Topological and algebraic groups

Question

I learnt that an algebraic group $G$ is not a topological group because Zariski topology on $G$ x $G$ is not the product topology. Are there any other topologies, other than Zariski, that do not generate a topological group? If so, is it for the same reason (topology on the product is not the product topology)?

Answer 1

$\mathbb R$ with the Sorgenfrey topology is not a topological group; not only with respect to the usual sum and $x\mapsto -x$, but with respect to every group operation whatsoever; to wit: there is no group operation on $\mathbb R$ making the multiplication and inversion Sorgenfrey-continuous.

Answer 2

It's unclear to me what the actual question means.

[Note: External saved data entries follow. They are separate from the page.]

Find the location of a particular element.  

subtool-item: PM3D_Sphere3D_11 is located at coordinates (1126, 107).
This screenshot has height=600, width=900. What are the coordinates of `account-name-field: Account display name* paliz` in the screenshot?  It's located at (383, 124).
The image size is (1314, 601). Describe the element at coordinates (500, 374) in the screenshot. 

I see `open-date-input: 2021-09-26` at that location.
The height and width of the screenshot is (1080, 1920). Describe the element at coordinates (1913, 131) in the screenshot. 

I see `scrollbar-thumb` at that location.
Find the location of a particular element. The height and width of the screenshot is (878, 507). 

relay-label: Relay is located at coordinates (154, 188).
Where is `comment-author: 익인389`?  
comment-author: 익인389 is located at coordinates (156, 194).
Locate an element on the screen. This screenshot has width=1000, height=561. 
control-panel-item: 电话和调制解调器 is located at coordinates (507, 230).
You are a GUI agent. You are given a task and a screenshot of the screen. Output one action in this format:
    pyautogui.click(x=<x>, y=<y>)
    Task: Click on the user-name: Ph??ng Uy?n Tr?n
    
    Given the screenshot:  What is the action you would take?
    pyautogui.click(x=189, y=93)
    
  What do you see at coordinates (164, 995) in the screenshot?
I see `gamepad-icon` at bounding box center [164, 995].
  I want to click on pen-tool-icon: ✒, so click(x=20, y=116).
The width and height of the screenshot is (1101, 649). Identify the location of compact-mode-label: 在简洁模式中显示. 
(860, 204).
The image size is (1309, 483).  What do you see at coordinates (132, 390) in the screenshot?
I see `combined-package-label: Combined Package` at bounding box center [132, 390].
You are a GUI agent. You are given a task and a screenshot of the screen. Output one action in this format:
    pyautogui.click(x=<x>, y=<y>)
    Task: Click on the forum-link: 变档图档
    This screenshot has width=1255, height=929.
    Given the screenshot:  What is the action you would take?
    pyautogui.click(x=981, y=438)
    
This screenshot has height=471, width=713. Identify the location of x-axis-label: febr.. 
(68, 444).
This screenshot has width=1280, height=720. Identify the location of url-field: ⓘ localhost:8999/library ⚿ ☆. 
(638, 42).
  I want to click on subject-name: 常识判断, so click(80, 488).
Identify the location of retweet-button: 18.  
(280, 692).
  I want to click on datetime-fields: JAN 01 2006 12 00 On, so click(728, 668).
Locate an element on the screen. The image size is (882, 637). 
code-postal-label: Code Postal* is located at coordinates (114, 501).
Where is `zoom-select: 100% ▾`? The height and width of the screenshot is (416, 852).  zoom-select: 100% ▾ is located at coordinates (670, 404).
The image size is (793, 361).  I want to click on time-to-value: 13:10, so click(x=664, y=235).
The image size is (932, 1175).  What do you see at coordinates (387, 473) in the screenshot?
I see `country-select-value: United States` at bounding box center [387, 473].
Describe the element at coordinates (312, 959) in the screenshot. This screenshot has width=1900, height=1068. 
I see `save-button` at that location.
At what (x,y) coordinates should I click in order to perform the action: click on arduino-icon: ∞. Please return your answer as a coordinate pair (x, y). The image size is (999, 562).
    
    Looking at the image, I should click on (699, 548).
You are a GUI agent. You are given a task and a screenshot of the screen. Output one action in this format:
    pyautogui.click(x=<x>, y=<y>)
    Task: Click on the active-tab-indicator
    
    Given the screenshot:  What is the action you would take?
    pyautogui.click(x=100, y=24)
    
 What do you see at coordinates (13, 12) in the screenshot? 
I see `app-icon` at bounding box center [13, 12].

That said:

A group object in a category-with-finite-products $\mathsf{C}$ is an object $G \in {\rm Ob}({\mathsf{C}})$ together with $\mathsf{C}$-morphisms $\mu : G \times G \to G$, $e : 1 \to G$, and $\sigma : G \to G$ satisfying the group axioms.

If we take $\mathsf{C}$ to be:

• the category $\mathsf{Set}$ of sets and functions, we get the usual definition of groups;
• the category $\mathsf{Top}$ of topological spaces and continuous maps, we get the notion of a topological group;
• the category $\mathsf{Var}_k$ of algebraic varieties over $k$ and regular maps, we get the notion of an algebraic group.

What do we mean when we say that "an algebraic group is not a topological group"? Well, we mean that there's a forgetful functor $F : \mathsf{Var}_k \to \mathsf{Top}$ that takes a variety to its underlying Zariski topological space, and that if you apply this functor to an algebraic group the resulting thing is not (necessarily) a topological group, because $F$ doesn't preserve products.

So I'll interpret the question to mean "are there other categories-with-finite-products $\mathsf{C}$, functors $F :\mathsf{C} \to \mathsf{Top}$, and group objects $\mathbf{G} = (G, 1, \mu, \sigma)$ in $\mathsf{C}$ such that $F(\mathbf{G})$ is not a topological group?" (Maybe we want to put some condition on $F$ to make it resemble a forgetful functor, like requiring that it have a left adjoint.)

If $F$ preserves products, then functoriality guarantees that everything else goes through, so if we interpret the question in this sense then the answer is "this is the only thing that can go wrong."

But of course we can cook up all sorts of bizarre, useless categories $\mathsf{C}$ and functors $F : \mathsf{C} \to \mathsf{Top}$ which don't preserve products, and then come up with group objects in these categories that don't get sent by $F$ to topological groups.